BorgWarner: Turbo Turnaround?
09/09/2016 7:00 am EST
Our latest recommendation supplies major automobile makers with engine and power train systems, including turbochargers, ignition and cooling systems and all-wheel-drive technologies, explains George Putnam, editor of The Turnaround Letter.
Formed in 1928 from the combination of several component makers, BorgWarner (BWA) is widely recognized as a well-managed, high-quality industry leader.
It has strong market positions in product categories that are critical to improving engine power and efficiency. Turbochargers are the largest segment at about 31% of sales.
While BorgWarner has produced healthy sales and earnings growth over the past five years, its stock price has gone nowhere.
Growing recognition of the value of its technologies has boosted sales by 41% and profits by 62% since.
Investors, however, are concerned about a laundry list of issues: potential recession in Europe (~50% of sales), demand in China, a significant recent acquisition, ongoing dollar strength and the uncertain outlook for 15% customer Volkswagen.
BorgWarner is a company that doesn’t need a turnaround but is valued as if it does. Its shares are among the cheapest in the market.

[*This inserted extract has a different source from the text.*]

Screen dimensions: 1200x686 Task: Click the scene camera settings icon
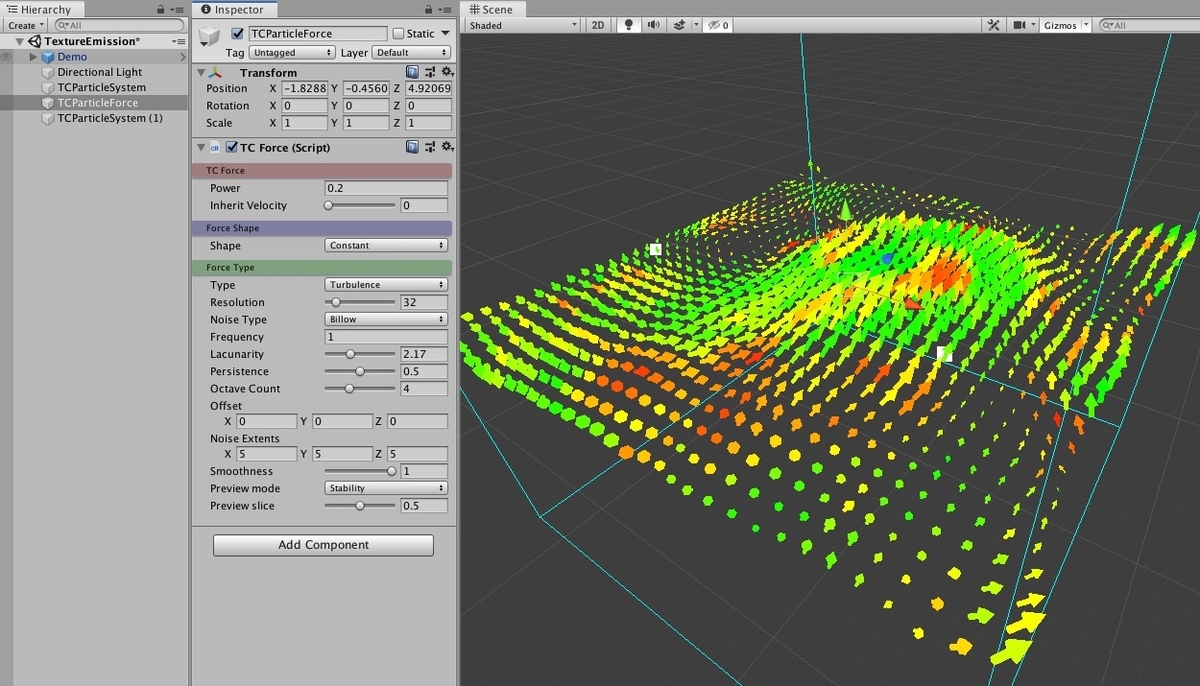click(1020, 25)
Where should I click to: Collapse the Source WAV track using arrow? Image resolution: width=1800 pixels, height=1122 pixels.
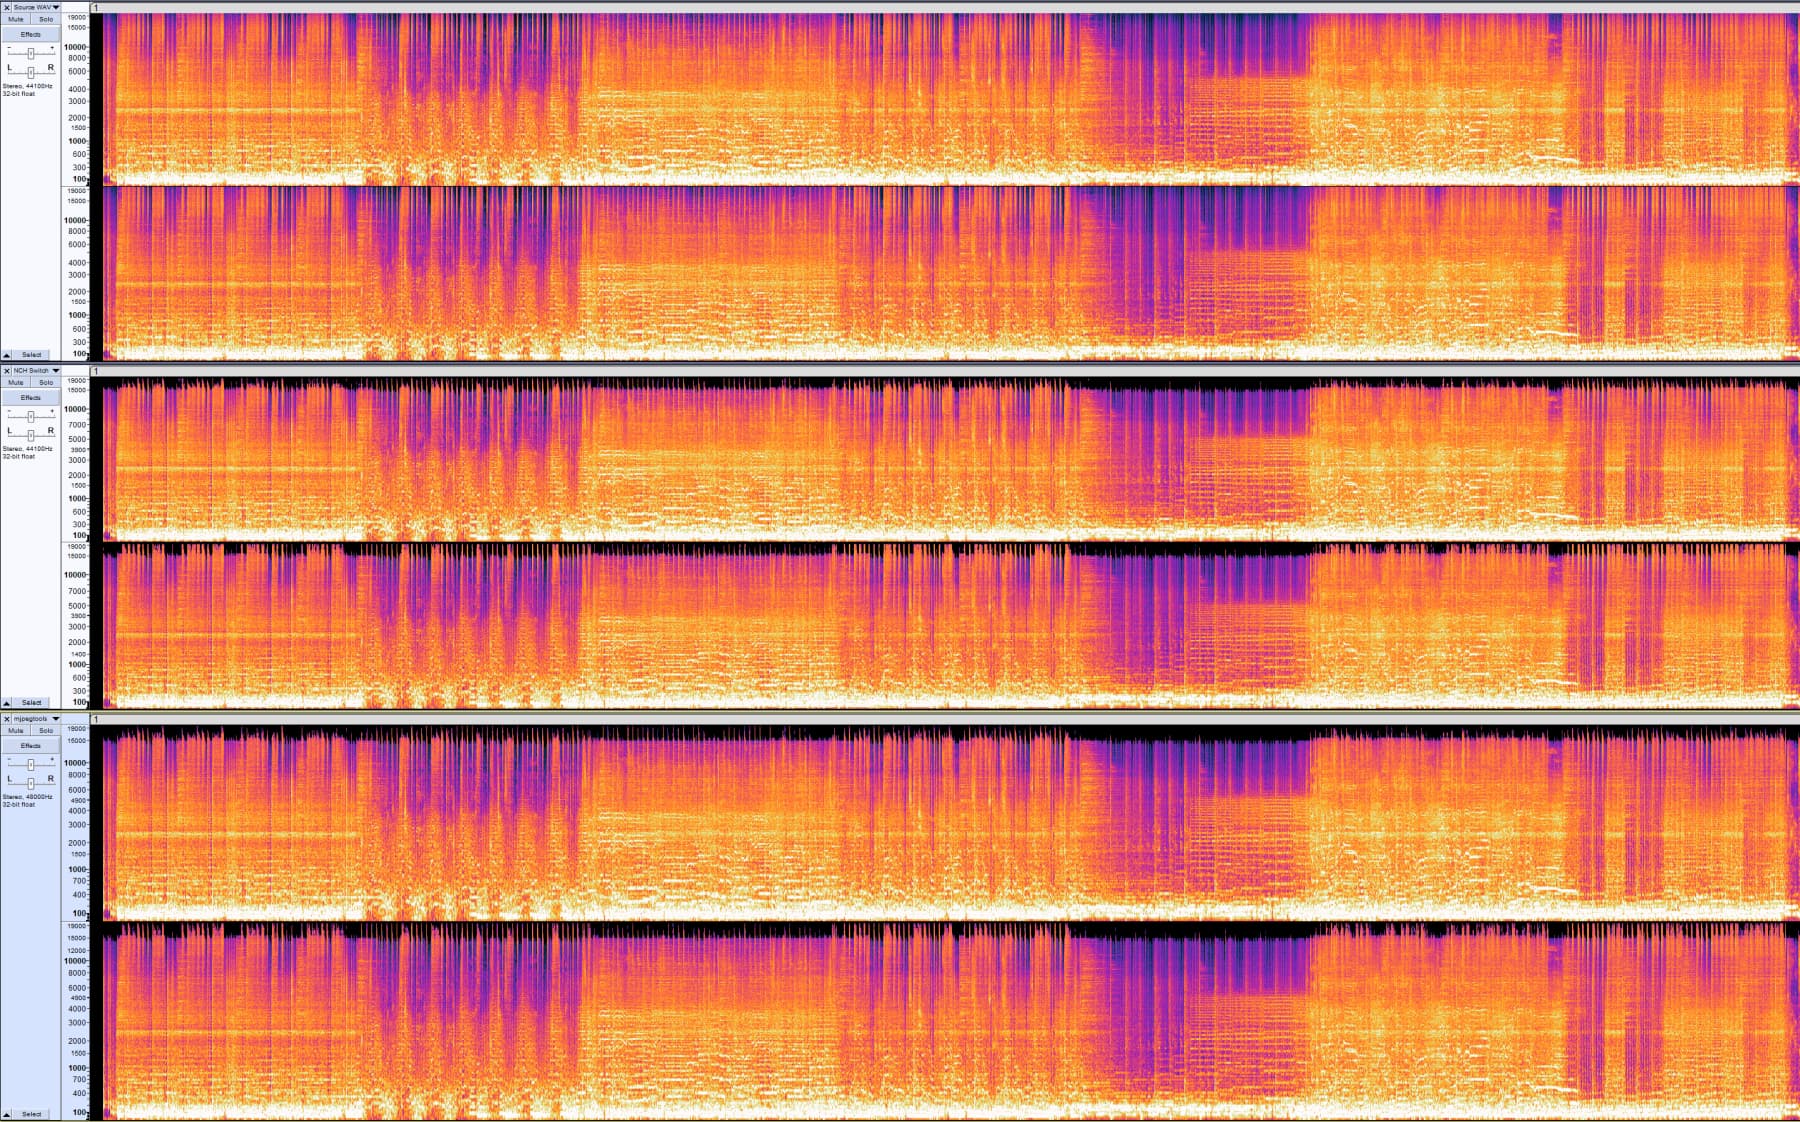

We find it remarkable that a company with this degree of proprietary leadership in critical auto segments, with solid financials and growing revenue, sells at only 10.4x this year’s earnings.
The company has a relatively low level of debt, will likely produce over $400 million of free cash flow this year and is growing its organic revenues at a 4% annual rate.
BorgWarner’s culture positions it to continue to innovate in leading-edge technologies where competition is thin. For example, it is beginning to win important contracts for hybrid/electric vehicles.
We think the wheels will keep rolling with this high-quality company, and when investors recognize that, the stock price should move up nicely.